According to the hardware vendor, the updated virtualization software and services enable organizations to optimize their data centers by pooling and sharing IT resources between departments.
In theory, sharing hardware between dozens or hundreds of operating system instances is an efficient use of resources, simplifies management and allows for virtual servers to be easily migrated from one hardware platform to another with no downtime.
According to Steve Shaw, business development manager for business critical systems at Mississauga, Ont.-based HP Canada, the new offerings address an enterprise need to simplify the management of virtual servers and speed up implementation of virtualized environments. HP anticipates growth around the IT virtualization on high-end servers, Shaw said, particularly as IT departments look for ways to consolidate internal resources.
The new software -- based on HP's Vmware technology --is part of the HP Virtual Server Environment for HP Integrity and HP 9000 servers. Essentials Virtualization Management (EVM) software enables system administrators to migrate physical servers into virtual machines using VMware's ESX and GSX virtualization products, HP said.

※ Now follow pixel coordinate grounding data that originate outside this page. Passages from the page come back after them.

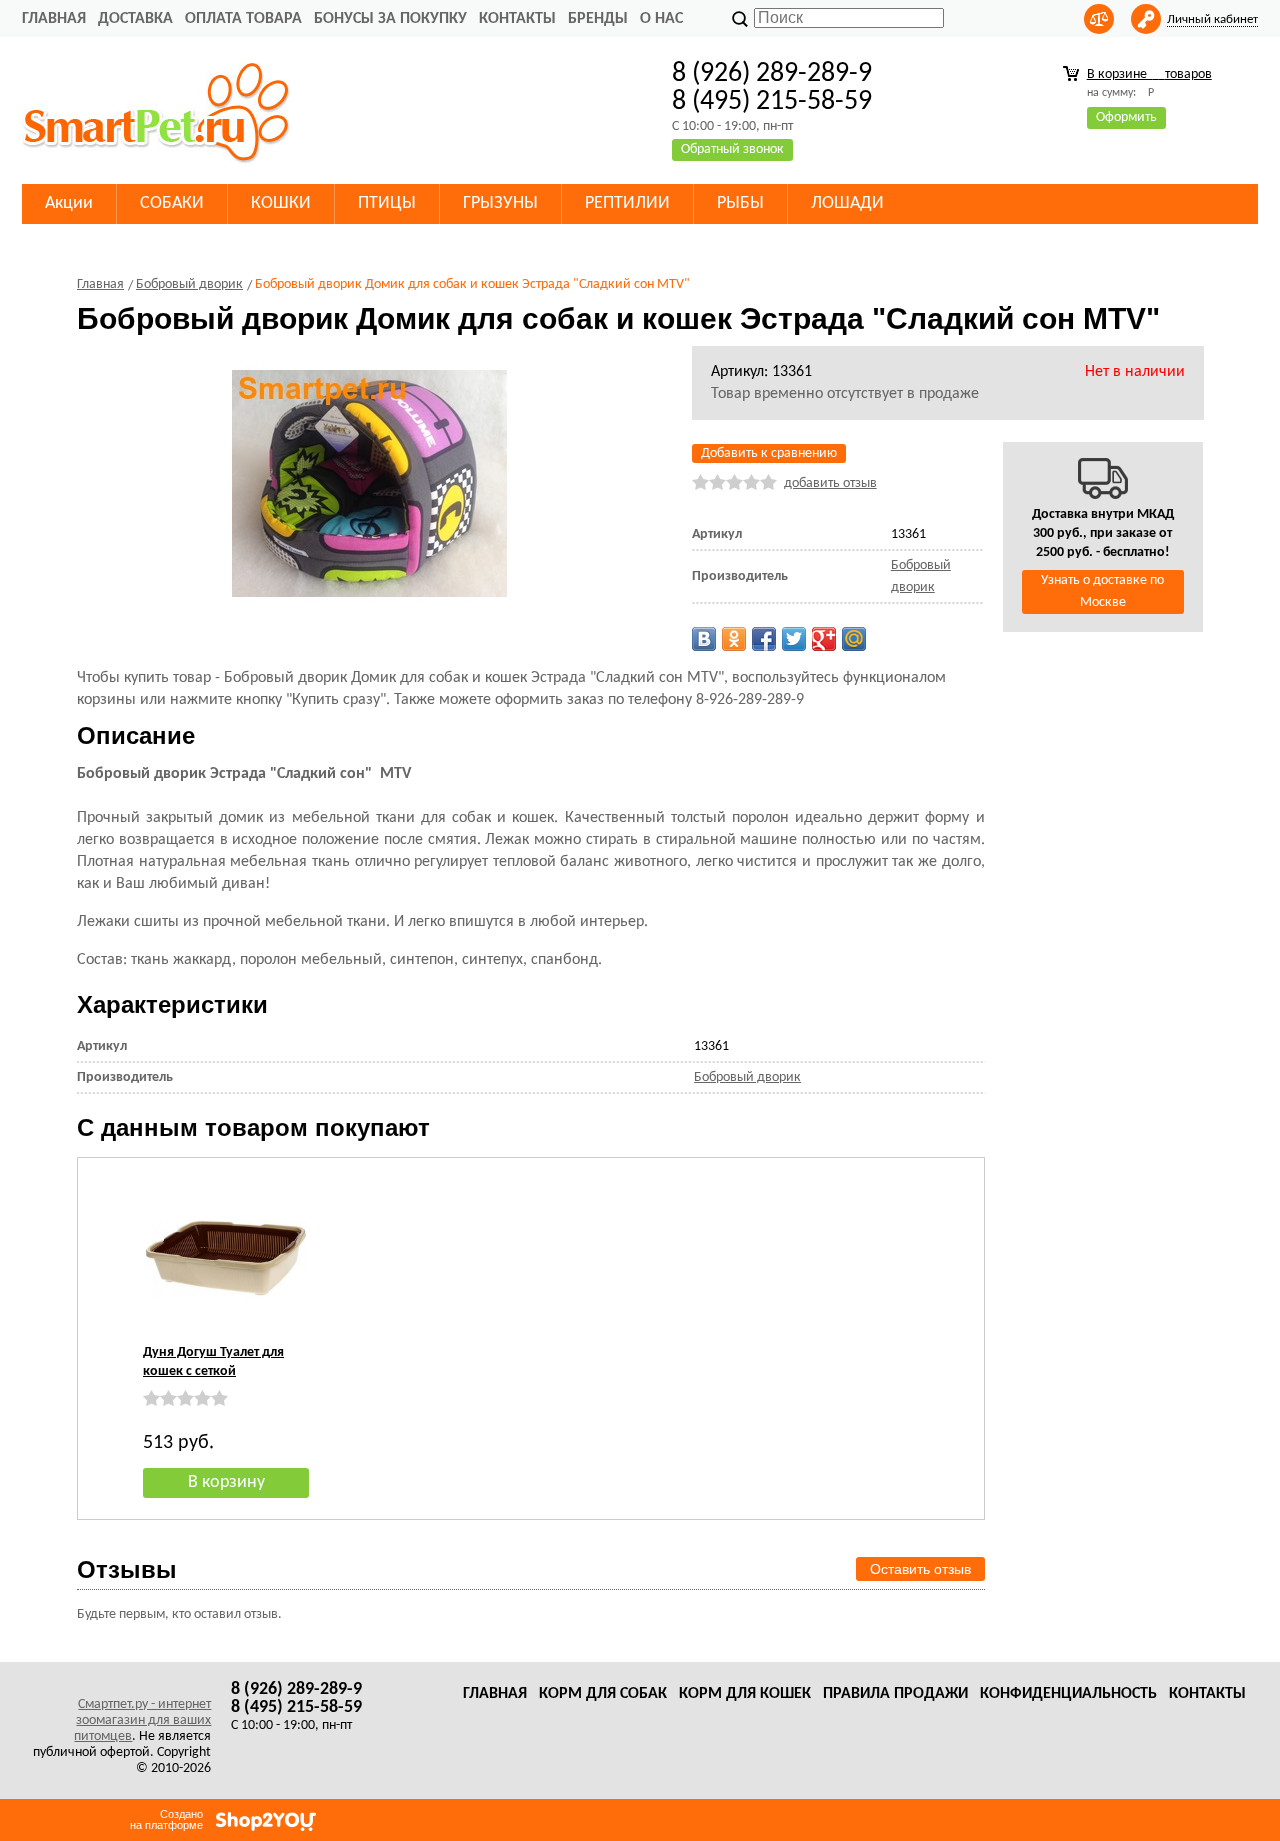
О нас (661, 19)
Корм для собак (603, 1694)
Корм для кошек (745, 1694)
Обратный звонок (732, 149)
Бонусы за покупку (390, 19)
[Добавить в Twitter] (794, 639)
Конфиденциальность (1068, 1694)
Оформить (1126, 117)
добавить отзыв (830, 483)
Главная (54, 19)
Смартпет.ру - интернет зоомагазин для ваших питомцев (142, 1720)
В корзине (1149, 74)
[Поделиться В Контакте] (704, 639)
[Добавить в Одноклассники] (734, 639)
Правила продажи (895, 1694)
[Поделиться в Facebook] (764, 639)
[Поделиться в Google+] (824, 639)
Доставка (135, 19)
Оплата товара (243, 19)
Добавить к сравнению (769, 453)
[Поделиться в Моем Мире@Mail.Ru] (854, 639)
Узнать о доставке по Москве (1102, 591)
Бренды (598, 19)
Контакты (517, 19)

The software plugs into the company's Systems Insight Manager (SIM) 5.0 product, HP said, which allows management of ProLiant, Integrity, and HP 9000 servers as well as its BladeSystems and storage ranges. SIM is bundled with the hardware.
HP also announced that its HP Integrity Virtual Machines (which allows multiple operating system instances to share a single CPU as well as I/O resources) are expected to be available later this year for HP-UX 11i. Support for Microsoft Corp.'s Windows Server 2003 as well as Linux is planned for 2006, the company said.
When it comes to IT virtualization, the issue of licensing the technology is of concern to organizations. Shaw said arrangements such as the HP-UX 11i Virtualization Licensing Program, allows enterprises to license the software for virtual machines and partitions rather than a full server.
Among the services being added by HP are training workshops on virtualization technology. According to Jonathan Eunice, an analyst at Illuminata Inc. in Nashua, N.H., such offerings are required in some cases because of cultural resistance on the part of users. Hardware vendors will "need to explain to people how to use [virtualization] to ease the transition," Eunice said.